Last Monday, on a chilly afternoon, the psychology students from EF Academy Oxford had the wonderful opportunity to visit the Beckley Foundation, a UK-based think-tank and United Nations-accredited non-governmental organization (NGO) that specializes in scientific research into psychoactive substances. The foundation collaborates with scientists from Imperial College London, University College London (UCL), and Johns Hopkins University in the US. The Beckley Foundation also takes an evidence-based approach to national and global drug policies, and has advised the governments of Guatemala and Jamaica.
The foundation is housed in a small cottage-like building set beside a beautiful meadow. From there, we – together with our Psychology Teacher, Dr. Claudia Cipolla and Charlie Stansfield, our Activities Coordinator – met Vivian Kear, the Office Manager, who then introduced us to the foundation’s hard-working team. The introductions were very brief as we were then escorted outside to the orchard to meet Dr. Alex O’Bryan-Tear, the scientific researcher and assistant to the Director. Alex, who recently completed his Ph.D. in Psychology at Cambridge University, kindly gave us his insights into the history of the foundation as well as into one of its ongoing researches.

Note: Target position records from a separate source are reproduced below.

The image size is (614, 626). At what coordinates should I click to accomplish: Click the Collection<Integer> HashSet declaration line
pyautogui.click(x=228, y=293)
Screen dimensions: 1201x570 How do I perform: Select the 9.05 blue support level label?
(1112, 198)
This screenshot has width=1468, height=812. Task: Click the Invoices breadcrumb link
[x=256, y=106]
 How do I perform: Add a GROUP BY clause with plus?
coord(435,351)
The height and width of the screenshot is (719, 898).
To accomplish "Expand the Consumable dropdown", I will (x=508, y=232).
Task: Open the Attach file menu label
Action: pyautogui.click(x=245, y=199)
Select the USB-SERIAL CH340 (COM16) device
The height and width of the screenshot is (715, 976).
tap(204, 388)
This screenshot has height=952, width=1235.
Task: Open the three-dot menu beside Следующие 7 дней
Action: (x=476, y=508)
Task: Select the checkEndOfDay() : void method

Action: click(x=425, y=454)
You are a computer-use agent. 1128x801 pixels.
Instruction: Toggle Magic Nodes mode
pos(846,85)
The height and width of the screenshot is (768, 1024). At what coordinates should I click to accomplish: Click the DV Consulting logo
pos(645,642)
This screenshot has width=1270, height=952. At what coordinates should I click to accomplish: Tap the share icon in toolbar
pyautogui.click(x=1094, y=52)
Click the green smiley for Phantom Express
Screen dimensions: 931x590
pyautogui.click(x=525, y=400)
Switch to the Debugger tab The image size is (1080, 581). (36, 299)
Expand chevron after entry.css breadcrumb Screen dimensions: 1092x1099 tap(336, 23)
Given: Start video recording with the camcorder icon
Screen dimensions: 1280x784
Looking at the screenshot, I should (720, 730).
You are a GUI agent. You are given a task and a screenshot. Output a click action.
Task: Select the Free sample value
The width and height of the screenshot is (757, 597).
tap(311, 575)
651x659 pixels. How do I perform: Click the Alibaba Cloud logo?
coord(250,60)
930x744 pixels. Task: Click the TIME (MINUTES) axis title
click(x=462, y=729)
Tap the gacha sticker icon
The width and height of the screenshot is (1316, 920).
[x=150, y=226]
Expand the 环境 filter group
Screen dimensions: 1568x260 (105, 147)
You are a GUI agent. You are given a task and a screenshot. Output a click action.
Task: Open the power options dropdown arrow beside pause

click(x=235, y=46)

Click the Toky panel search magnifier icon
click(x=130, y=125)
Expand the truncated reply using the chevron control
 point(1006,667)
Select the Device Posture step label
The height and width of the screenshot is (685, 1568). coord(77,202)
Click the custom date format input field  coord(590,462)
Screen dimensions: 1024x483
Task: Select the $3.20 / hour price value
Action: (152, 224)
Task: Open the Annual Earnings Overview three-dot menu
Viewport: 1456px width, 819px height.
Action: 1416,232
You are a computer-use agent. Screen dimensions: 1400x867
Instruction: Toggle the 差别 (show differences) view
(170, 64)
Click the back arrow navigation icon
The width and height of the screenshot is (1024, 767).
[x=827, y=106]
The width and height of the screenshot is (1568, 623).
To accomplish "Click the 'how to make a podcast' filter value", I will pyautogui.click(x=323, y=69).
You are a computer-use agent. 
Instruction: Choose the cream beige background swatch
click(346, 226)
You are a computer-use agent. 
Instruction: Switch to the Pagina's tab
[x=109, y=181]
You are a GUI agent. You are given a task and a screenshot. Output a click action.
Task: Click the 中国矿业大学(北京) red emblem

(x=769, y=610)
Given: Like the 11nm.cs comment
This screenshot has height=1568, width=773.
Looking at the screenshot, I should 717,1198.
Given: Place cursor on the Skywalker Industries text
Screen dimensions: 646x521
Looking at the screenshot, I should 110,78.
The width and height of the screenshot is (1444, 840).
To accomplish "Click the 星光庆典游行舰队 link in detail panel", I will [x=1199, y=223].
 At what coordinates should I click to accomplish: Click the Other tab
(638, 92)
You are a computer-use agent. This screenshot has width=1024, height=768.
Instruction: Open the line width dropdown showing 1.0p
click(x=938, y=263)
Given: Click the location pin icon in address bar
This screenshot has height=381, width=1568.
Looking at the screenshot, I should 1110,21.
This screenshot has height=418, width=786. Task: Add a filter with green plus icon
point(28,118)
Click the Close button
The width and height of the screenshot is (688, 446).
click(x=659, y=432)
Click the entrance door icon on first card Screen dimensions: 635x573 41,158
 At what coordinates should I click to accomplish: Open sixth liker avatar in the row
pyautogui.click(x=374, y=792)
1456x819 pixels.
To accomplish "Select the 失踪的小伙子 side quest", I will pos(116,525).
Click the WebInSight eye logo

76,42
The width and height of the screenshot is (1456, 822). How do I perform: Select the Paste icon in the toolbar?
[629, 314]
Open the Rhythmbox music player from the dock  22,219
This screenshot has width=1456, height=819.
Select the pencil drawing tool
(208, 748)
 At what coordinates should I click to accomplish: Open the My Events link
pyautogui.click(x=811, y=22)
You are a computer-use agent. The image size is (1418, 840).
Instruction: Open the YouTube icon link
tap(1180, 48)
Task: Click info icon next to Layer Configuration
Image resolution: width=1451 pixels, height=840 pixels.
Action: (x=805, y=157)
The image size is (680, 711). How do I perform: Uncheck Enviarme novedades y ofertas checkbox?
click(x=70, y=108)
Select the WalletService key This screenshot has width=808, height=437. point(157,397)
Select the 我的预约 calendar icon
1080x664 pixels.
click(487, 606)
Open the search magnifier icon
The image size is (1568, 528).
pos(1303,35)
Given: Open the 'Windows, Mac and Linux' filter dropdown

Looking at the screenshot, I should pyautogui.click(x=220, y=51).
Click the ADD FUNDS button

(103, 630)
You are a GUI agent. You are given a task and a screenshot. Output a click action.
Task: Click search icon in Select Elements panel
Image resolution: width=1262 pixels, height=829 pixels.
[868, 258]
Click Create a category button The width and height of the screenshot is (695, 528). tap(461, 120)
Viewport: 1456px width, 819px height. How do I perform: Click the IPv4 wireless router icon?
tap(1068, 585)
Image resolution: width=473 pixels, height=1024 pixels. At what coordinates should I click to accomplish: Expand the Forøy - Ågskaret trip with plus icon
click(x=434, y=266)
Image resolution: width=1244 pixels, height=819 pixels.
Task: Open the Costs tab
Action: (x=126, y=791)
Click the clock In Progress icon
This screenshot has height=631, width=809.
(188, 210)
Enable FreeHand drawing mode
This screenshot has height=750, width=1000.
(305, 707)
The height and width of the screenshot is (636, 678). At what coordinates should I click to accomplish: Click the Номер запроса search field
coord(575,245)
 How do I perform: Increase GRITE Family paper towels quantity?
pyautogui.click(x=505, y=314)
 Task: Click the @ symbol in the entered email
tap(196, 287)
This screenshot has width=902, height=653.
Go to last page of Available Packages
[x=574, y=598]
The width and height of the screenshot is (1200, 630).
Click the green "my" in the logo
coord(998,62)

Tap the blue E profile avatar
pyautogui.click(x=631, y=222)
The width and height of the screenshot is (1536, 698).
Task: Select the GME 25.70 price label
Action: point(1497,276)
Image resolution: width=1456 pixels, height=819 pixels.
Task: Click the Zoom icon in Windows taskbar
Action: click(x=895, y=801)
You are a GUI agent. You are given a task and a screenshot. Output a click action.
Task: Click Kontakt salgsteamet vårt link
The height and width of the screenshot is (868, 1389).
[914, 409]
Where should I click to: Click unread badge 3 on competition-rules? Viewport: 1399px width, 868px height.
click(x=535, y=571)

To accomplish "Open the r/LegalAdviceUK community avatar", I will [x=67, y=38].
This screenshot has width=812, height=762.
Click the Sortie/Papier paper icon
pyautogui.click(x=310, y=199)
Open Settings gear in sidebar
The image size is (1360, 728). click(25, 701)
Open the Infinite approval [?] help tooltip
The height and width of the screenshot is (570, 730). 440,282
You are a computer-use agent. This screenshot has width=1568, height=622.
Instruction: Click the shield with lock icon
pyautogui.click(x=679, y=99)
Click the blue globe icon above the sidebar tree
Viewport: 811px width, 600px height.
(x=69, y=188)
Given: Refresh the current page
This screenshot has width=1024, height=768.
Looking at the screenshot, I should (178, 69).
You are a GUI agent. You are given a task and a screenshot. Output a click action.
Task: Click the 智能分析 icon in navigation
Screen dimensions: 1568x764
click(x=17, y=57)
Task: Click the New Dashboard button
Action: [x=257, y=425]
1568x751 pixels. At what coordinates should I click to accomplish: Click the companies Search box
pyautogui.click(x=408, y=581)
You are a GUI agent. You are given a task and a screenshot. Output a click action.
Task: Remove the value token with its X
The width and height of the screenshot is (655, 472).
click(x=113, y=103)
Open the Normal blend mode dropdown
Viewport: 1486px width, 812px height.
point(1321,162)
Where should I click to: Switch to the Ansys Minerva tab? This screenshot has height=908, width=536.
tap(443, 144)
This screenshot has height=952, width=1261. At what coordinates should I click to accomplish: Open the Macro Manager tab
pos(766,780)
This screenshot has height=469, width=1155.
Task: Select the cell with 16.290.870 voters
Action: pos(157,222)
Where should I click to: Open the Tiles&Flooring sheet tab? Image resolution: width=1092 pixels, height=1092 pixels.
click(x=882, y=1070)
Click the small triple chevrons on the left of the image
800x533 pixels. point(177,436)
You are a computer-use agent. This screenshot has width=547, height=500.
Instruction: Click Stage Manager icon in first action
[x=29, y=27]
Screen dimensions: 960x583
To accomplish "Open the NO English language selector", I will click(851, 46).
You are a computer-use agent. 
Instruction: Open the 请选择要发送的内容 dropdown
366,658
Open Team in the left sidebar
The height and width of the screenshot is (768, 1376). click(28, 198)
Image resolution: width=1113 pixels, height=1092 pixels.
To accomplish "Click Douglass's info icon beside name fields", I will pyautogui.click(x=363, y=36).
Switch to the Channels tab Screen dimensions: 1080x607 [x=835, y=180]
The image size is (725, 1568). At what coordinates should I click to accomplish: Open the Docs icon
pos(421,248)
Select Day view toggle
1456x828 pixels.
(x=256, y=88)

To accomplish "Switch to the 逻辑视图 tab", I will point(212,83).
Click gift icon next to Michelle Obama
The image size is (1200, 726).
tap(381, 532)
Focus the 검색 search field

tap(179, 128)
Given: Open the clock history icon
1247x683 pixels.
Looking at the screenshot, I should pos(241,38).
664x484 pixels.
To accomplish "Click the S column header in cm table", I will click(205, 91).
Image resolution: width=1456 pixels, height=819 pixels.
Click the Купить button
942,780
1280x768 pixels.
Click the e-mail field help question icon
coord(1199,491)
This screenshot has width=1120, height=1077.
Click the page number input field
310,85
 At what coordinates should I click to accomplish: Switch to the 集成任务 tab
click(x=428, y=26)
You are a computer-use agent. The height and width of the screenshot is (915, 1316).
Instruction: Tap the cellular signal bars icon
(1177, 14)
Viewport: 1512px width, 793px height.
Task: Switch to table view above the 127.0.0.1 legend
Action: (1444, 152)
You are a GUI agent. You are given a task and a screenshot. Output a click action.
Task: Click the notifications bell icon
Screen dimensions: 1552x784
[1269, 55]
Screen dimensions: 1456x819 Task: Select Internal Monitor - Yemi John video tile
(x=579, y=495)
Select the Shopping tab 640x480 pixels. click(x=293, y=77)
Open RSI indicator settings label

We learned that the Foundation was created by Amanda Feilding, Countess of Wemyss and March, back in 1998, after she became intrigued by the effects of psychedelic drugs, like LSD, and their therapeutic abilities. The therapeutic benefits of psychedelic drugs- specifically psilocybin- were proven to be tremendously successful after the foundation’s trials and experiments. In comparison to the 30% success rates that anti-depressants have, the foundation proved that psilocybin is 67% successful in helping people out of long-term depression. Of course, this can only be achieved when the drug is prescribed properly and in safe doses and not abused for recreational purposes.
Following this intriguing talk, we began our short tour around the gardens. The Foundation is situated in Feilding’s ancestral home, a magnificent building that has stood since the Tudor period. But, while the house perfectly portrays a golden period of British history (roughly the 15th and 16th centuries), there were also a few statues here and there acting as pieces of Asia, from when Feilding would visit the continent.
As we ventured further into her garden, we discovered a variety of hedges cut into a range of shapes. One in particular even took the form of a bear! But, the highlight was the walk alongside the river where the leaves were all stunning shades of orange, yellow and red.
At the Beckley Foundation, we had the opportunity to wander around an incredible location, and we learnt something about scientific research into the mind and government policy. Overall, the experience was very insightful and educational.